Segment Open

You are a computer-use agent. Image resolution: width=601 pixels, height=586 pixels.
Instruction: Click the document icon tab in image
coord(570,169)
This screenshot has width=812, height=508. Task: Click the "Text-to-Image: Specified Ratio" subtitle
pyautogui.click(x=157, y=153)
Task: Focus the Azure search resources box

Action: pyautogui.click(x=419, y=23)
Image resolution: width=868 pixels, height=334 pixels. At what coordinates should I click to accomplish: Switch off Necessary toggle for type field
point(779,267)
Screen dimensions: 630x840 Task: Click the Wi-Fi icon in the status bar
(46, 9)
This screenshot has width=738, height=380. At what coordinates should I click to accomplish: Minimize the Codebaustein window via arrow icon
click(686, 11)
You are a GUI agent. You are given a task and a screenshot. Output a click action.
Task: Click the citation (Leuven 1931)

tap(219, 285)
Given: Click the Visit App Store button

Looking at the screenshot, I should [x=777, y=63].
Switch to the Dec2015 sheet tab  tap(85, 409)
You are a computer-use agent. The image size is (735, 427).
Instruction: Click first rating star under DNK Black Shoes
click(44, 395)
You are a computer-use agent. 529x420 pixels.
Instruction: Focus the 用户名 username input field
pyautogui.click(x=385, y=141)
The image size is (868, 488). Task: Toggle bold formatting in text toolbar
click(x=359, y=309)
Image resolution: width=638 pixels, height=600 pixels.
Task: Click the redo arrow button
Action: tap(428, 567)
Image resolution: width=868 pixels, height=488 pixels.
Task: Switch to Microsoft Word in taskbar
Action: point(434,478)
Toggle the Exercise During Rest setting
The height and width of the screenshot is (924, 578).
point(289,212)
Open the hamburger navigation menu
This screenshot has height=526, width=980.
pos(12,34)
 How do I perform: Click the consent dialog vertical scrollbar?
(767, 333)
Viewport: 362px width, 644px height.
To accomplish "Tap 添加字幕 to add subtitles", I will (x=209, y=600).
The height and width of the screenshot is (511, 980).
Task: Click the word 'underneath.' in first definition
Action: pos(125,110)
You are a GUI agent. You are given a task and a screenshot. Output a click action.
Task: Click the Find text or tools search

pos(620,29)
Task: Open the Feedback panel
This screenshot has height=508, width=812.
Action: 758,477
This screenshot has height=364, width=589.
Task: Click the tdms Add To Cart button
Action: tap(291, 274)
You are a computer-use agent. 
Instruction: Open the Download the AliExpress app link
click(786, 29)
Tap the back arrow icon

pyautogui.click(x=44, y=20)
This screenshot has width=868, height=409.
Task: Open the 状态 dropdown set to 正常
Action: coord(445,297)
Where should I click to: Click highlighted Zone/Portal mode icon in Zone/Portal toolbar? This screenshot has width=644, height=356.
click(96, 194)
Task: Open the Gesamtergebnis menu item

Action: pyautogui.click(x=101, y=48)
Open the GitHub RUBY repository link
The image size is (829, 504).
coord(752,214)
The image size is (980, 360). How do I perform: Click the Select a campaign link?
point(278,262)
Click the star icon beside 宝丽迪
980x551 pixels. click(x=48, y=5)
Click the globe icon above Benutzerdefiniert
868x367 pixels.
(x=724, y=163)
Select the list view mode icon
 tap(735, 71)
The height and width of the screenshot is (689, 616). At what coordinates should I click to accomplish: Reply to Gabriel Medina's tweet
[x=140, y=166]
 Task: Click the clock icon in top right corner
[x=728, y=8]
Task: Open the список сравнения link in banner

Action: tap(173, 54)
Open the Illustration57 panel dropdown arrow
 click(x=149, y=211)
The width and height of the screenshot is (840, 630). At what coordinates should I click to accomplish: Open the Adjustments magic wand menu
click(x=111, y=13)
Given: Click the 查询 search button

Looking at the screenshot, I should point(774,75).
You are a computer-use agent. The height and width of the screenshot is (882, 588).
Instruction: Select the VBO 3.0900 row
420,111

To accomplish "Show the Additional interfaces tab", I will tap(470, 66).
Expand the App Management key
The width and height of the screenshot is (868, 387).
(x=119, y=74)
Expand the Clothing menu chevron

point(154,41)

Segment Closed

* [Task instructions] Could you reproduce all of the entries exactly as they appear?

* [Output below]
You are a computer-use agent. Image resolution: width=601 pixels, height=586 pixels.
Instruction: Click the document icon tab in image
coord(570,169)
This screenshot has width=812, height=508. Task: Click the "Text-to-Image: Specified Ratio" subtitle
pyautogui.click(x=157, y=153)
Task: Focus the Azure search resources box

Action: pyautogui.click(x=419, y=23)
Image resolution: width=868 pixels, height=334 pixels. At what coordinates should I click to accomplish: Switch off Necessary toggle for type field
point(779,267)
Screen dimensions: 630x840 Task: Click the Wi-Fi icon in the status bar
(46, 9)
This screenshot has width=738, height=380. At what coordinates should I click to accomplish: Minimize the Codebaustein window via arrow icon
click(686, 11)
You are a GUI agent. You are given a task and a screenshot. Output a click action.
Task: Click the citation (Leuven 1931)

tap(219, 285)
Given: Click the Visit App Store button

Looking at the screenshot, I should [x=777, y=63].
Switch to the Dec2015 sheet tab  tap(85, 409)
You are a computer-use agent. The image size is (735, 427).
Instruction: Click first rating star under DNK Black Shoes
click(44, 395)
You are a computer-use agent. 529x420 pixels.
Instruction: Focus the 用户名 username input field
pyautogui.click(x=385, y=141)
The image size is (868, 488). Task: Toggle bold formatting in text toolbar
click(x=359, y=309)
Image resolution: width=638 pixels, height=600 pixels.
Task: Click the redo arrow button
Action: tap(428, 567)
Image resolution: width=868 pixels, height=488 pixels.
Task: Switch to Microsoft Word in taskbar
Action: point(434,478)
Toggle the Exercise During Rest setting
The height and width of the screenshot is (924, 578).
point(289,212)
Open the hamburger navigation menu
This screenshot has height=526, width=980.
pos(12,34)
 How do I perform: Click the consent dialog vertical scrollbar?
(767, 333)
Viewport: 362px width, 644px height.
To accomplish "Tap 添加字幕 to add subtitles", I will (x=209, y=600).
The height and width of the screenshot is (511, 980).
Task: Click the word 'underneath.' in first definition
Action: pos(125,110)
You are a GUI agent. You are given a task and a screenshot. Output a click action.
Task: Click the Find text or tools search

pos(620,29)
Task: Open the Feedback panel
This screenshot has height=508, width=812.
Action: 758,477
This screenshot has height=364, width=589.
Task: Click the tdms Add To Cart button
Action: tap(291, 274)
You are a computer-use agent. 
Instruction: Open the Download the AliExpress app link
click(786, 29)
Tap the back arrow icon

pyautogui.click(x=44, y=20)
This screenshot has width=868, height=409.
Task: Open the 状态 dropdown set to 正常
Action: coord(445,297)
Where should I click to: Click highlighted Zone/Portal mode icon in Zone/Portal toolbar? This screenshot has width=644, height=356.
click(96, 194)
Task: Open the Gesamtergebnis menu item

Action: pyautogui.click(x=101, y=48)
Open the GitHub RUBY repository link
The image size is (829, 504).
coord(752,214)
The image size is (980, 360). How do I perform: Click the Select a campaign link?
point(278,262)
Click the star icon beside 宝丽迪
980x551 pixels. click(x=48, y=5)
Click the globe icon above Benutzerdefiniert
868x367 pixels.
(x=724, y=163)
Select the list view mode icon
 tap(735, 71)
The height and width of the screenshot is (689, 616). At what coordinates should I click to accomplish: Reply to Gabriel Medina's tweet
[x=140, y=166]
 Task: Click the clock icon in top right corner
[x=728, y=8]
Task: Open the список сравнения link in banner

Action: tap(173, 54)
Open the Illustration57 panel dropdown arrow
 click(x=149, y=211)
The width and height of the screenshot is (840, 630). At what coordinates should I click to accomplish: Open the Adjustments magic wand menu
click(x=111, y=13)
Given: Click the 查询 search button

Looking at the screenshot, I should point(774,75).
You are a computer-use agent. The height and width of the screenshot is (882, 588).
Instruction: Select the VBO 3.0900 row
420,111

To accomplish "Show the Additional interfaces tab", I will tap(470, 66).
Expand the App Management key
The width and height of the screenshot is (868, 387).
(x=119, y=74)
Expand the Clothing menu chevron

point(154,41)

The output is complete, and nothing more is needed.